The levels of care needed and expenses for the recovery process depend on each individual patient, Bermudez added.

At times, Bermudez said, insurance companies don’t agree on the levels of care that he might want for a patient, either at the beginning of treatment or later on.

In 2006, Women’s eNews covered the gaps in coverage for inpatient eating disorder centers and the extent to which they can create financial barriers for patients.

Two years later, in 2008, Congress passed the Mental Health Parity and Addiction Equity Act, which pushes insurance companies that offer mental health benefits to create parity with other conditions.

However, Zerbe, the psychiatrist in Oregon, said in-patient treatment is still prohibitively expensive for many patients who would benefit.
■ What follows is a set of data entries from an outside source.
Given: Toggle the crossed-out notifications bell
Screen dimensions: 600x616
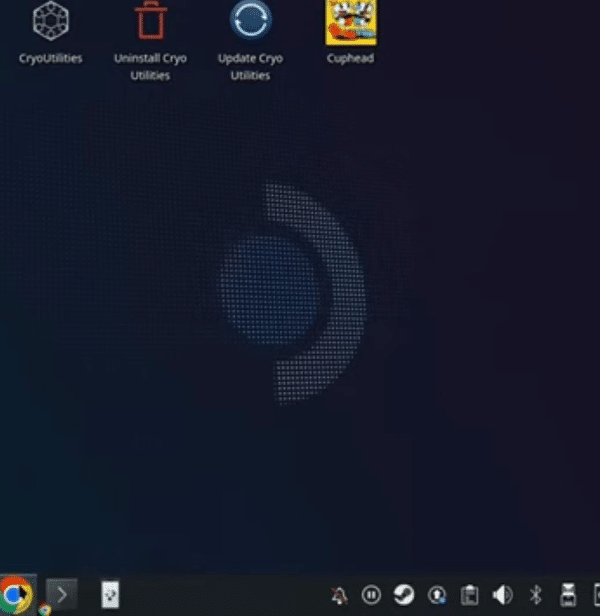Looking at the screenshot, I should tap(339, 595).
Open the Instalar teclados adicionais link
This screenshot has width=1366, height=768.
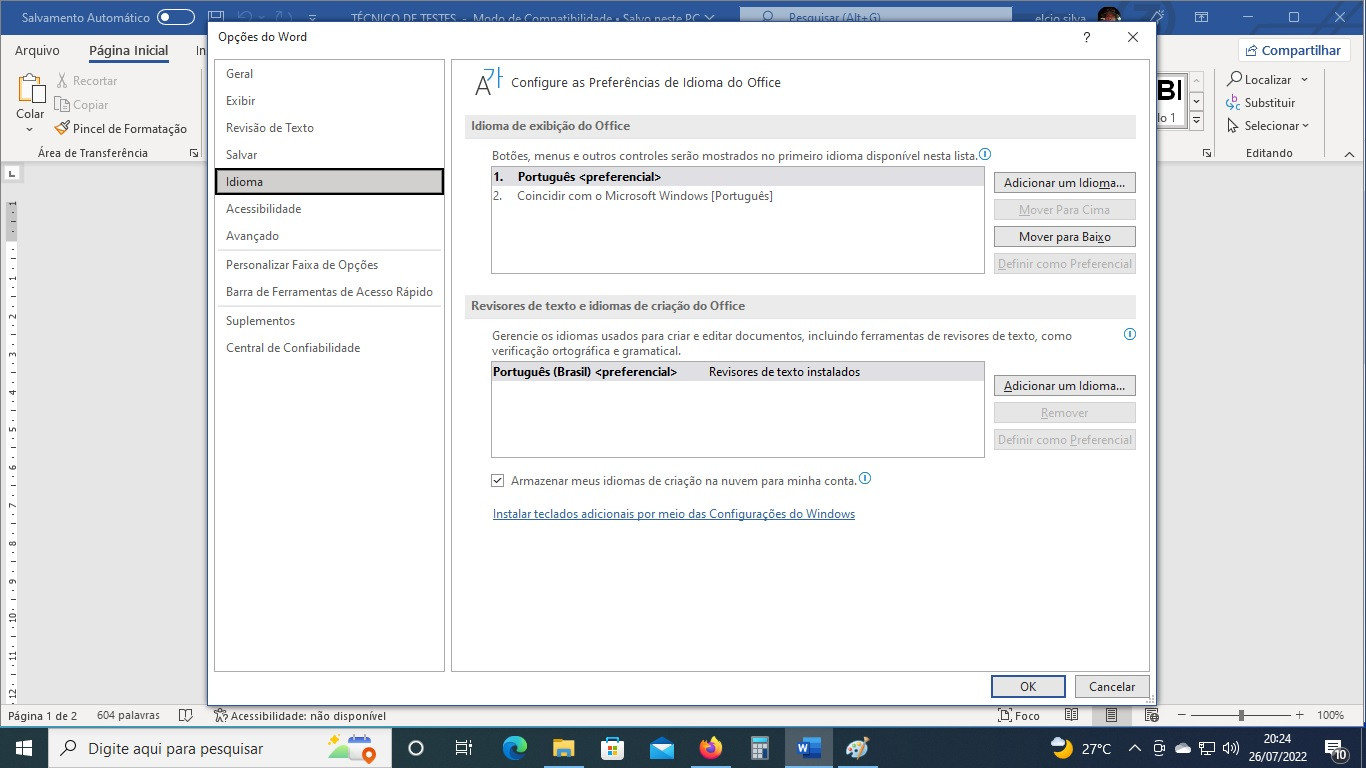[674, 514]
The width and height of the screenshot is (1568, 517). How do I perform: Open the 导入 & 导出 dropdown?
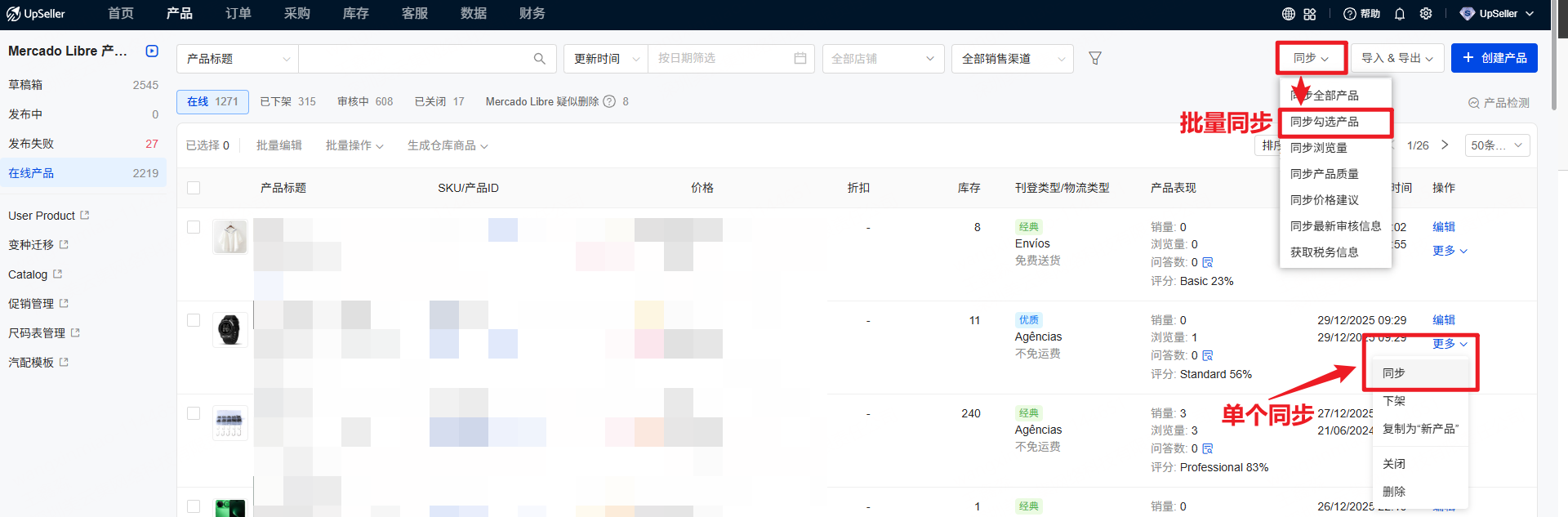[1396, 58]
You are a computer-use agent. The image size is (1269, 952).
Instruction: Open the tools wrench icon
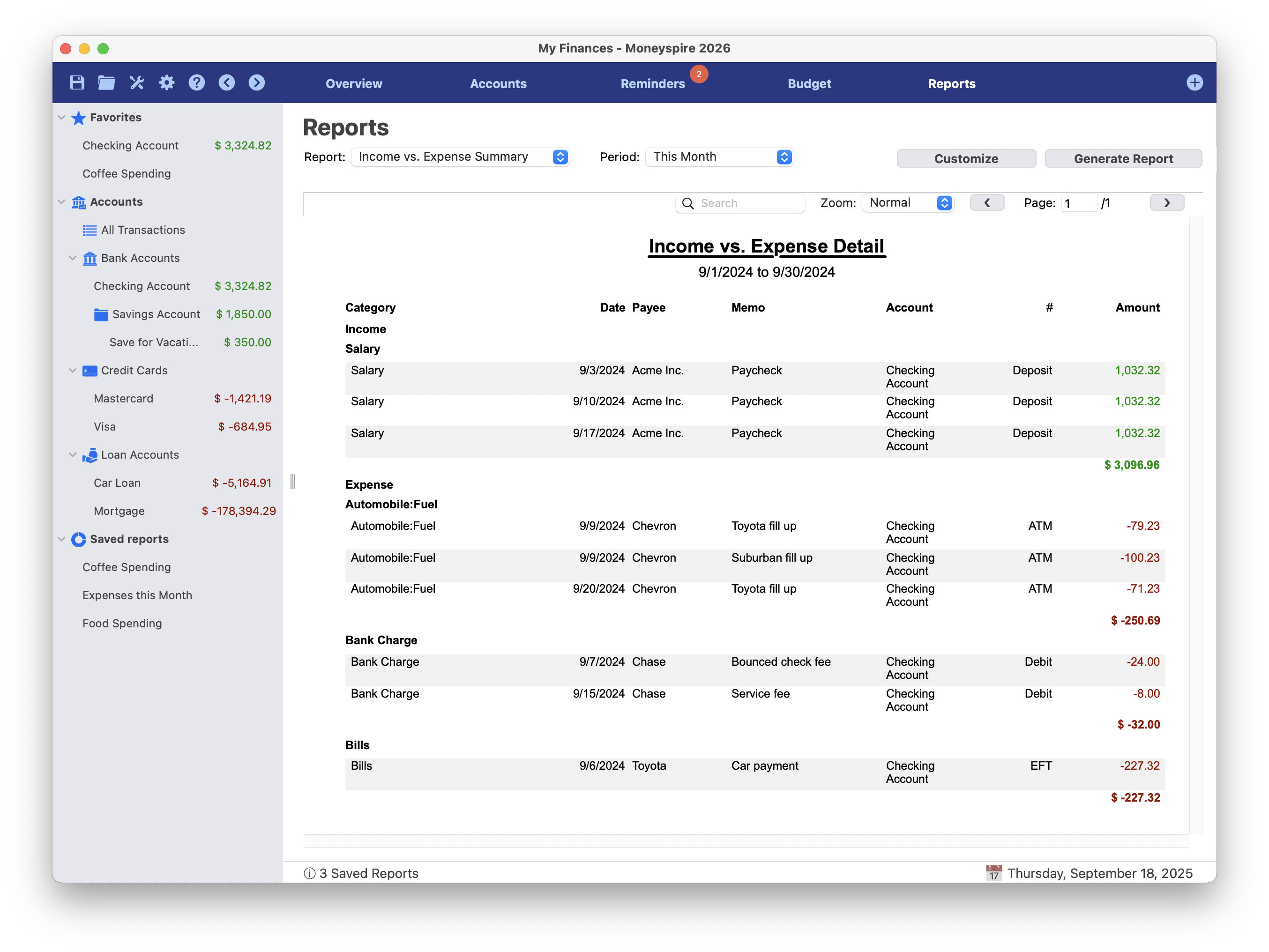pos(136,82)
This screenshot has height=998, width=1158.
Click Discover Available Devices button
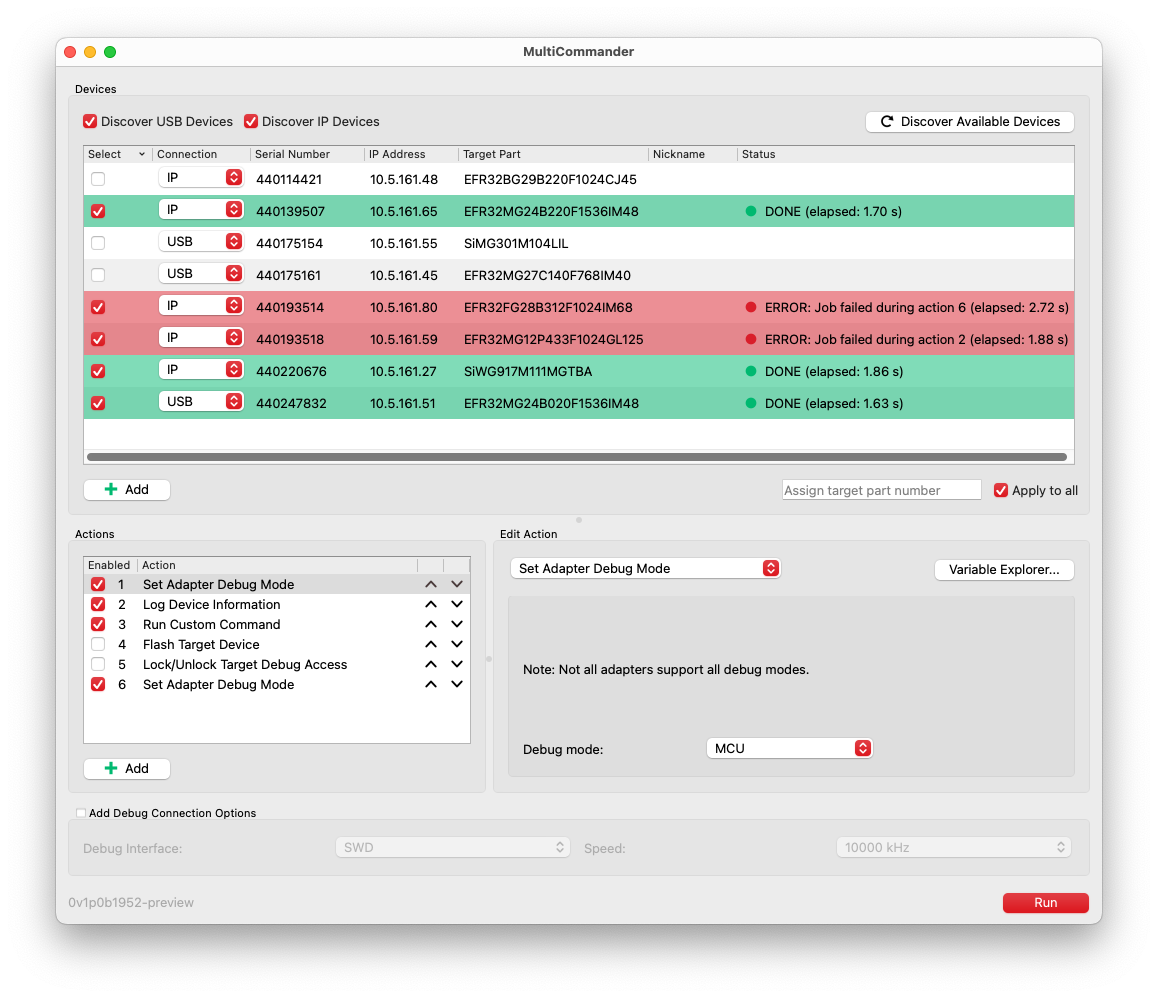(969, 122)
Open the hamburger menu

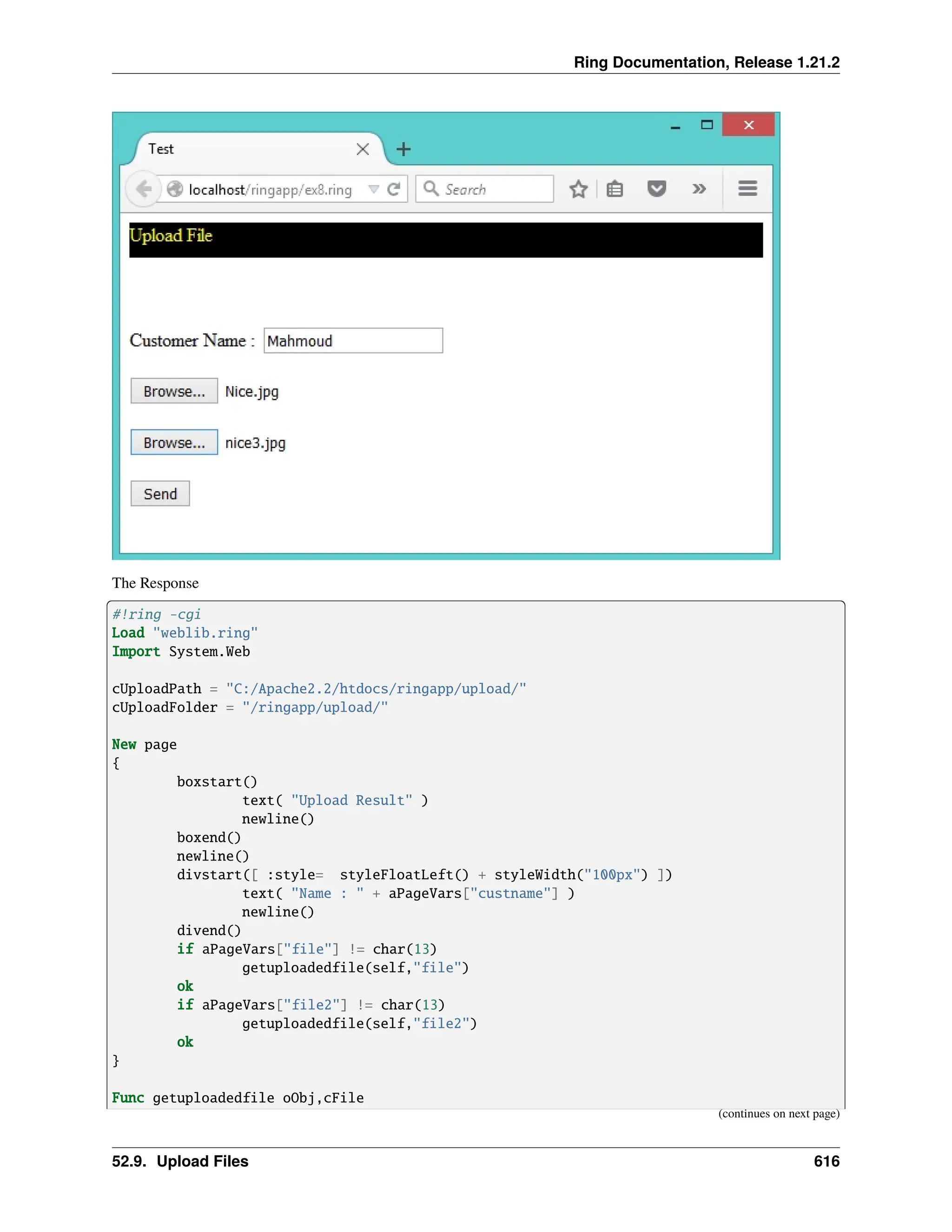747,188
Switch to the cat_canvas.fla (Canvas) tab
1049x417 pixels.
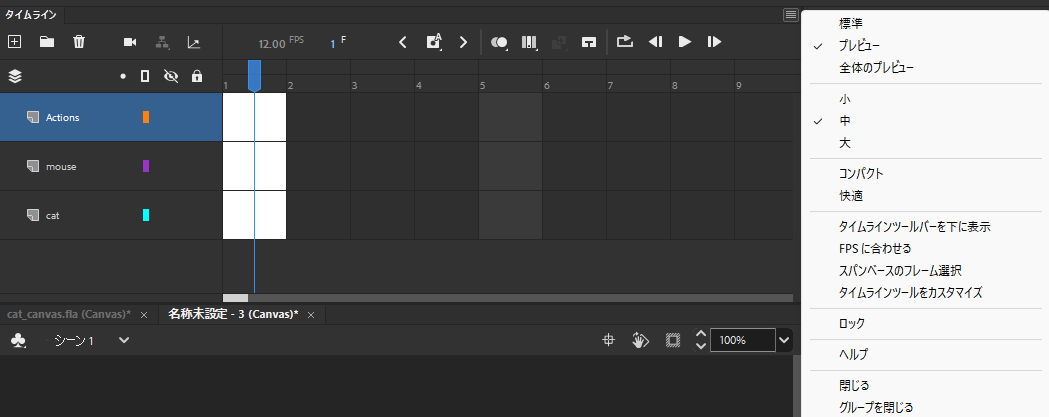(x=68, y=314)
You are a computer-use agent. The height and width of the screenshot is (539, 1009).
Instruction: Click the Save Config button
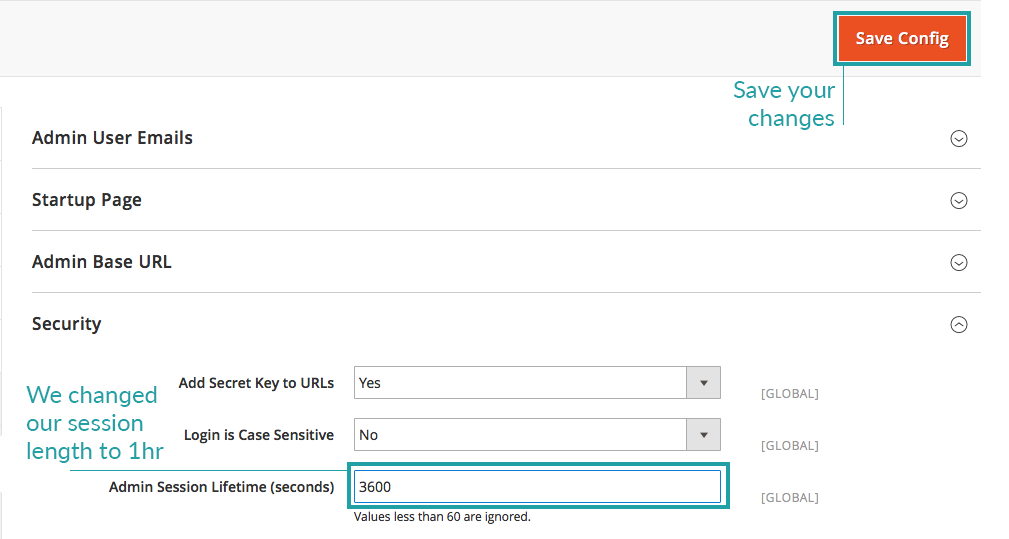click(901, 39)
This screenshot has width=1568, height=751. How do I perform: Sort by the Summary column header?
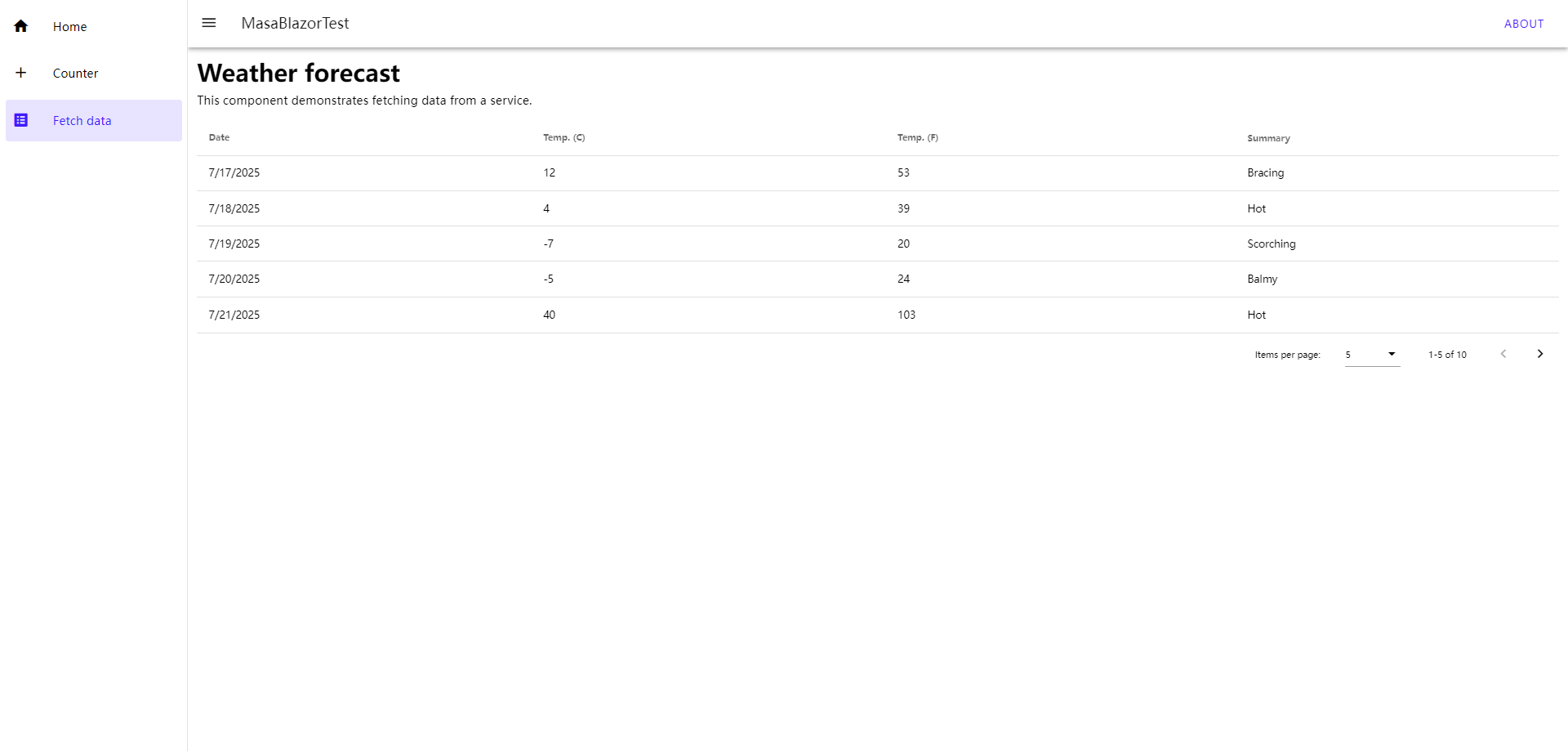[x=1268, y=138]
"The subspecialty of eating disorders has made inroads with Congress but it is still difficult to get insurance companies to recognize the importance of mental health treatment, whether it’s eating disorders or any other form," said Zerbe, who is also a professor of psychiatry at Oregon Health and Science University.

The biggest problem is not so much outpatient care, Zerbe added, "it’s when somebody is [really] sick and they need to go to residential or inpatient. “. . . Inpatient is much more expensive.”